Ben Bernanke’s eight-year reign as the global economy’s most influential man is coming to a close, and the Fed Chair is taking to the lecture circuit to encapsulate and defend his tenure, which may prove to be the most revolutionary in the central banks 100-year existence.
Last night, Bernanke spoke at the National Economists Club Annual dinner, giving a speech which summarized the most important innovations he instituted at the Federal Reserve. Here are the three ways in which Ben Bernanke forever changed America’s central bank:
1. Transparency and Communication: With both markets and the media paying such close attention to each new pronouncement from Ben Bernanke and the Fed, it’s amusing to think that before 1994, the Fed didn’t even announce to the public when it decided to change it’s target interest rates. Over the course of the Fed’s history, it has moved closer and closer towards a policy of transparency, both for the sake of transparency itself and because of the realization that by being forthright about its plans for future actions, the Fed can more effectively manage the economy.
But no Fed Chair has steered the central bank in the direction of transparency more than Ben Bernanke. Early on in his tenure, Bernanke broke tradition and sat down for an extended television interview with 60 minutes.
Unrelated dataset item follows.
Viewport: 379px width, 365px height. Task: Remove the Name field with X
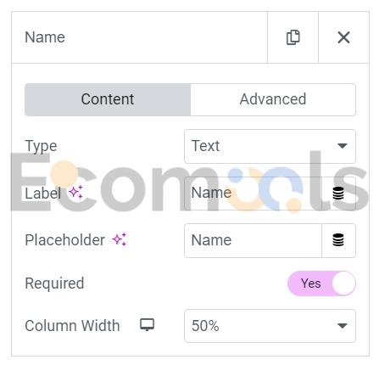coord(343,37)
He has also held regular press conferences to better explain monetary policy decisions, and gave a series of lectures at the George Washington University to explain the Fed’s response to the financial crisis.
2. Forward Guidance: These acts of transparency are helpful in allowing the press and public to better understand the Federal Reserve, but the most consequential step taken towards transparency was the decision to tell markets about Fed board members expectations for future monetary policy. By explaining where it felt it short-term interest rates would be years into the future, Bernanke believes the bank can get a bigger bang for its policy buck. For instance, by assuring investors that short-term interest rates will remain at zero at least until the unemployment rate falls below 6.5% or inflation rises above 2.5%, he can assure folks that borrowing costs will not likely rise for sometime, encouraging more economic activity.
3. Quantitative Easing (QE): Bernanke prefers the term Large Scale Asset Purchases, but either way this program is a big step for the Fed, which before the financial crisis almost exclusively bought and sold short-term debt. The program has long been criticized, first by those who feared inflation, and now by those who say its stoking financial instability. But Bernanke is defending the purchases, arguing that it has helped stimulate the economy by boosting stock and home prices and by lowering long-term interest rates.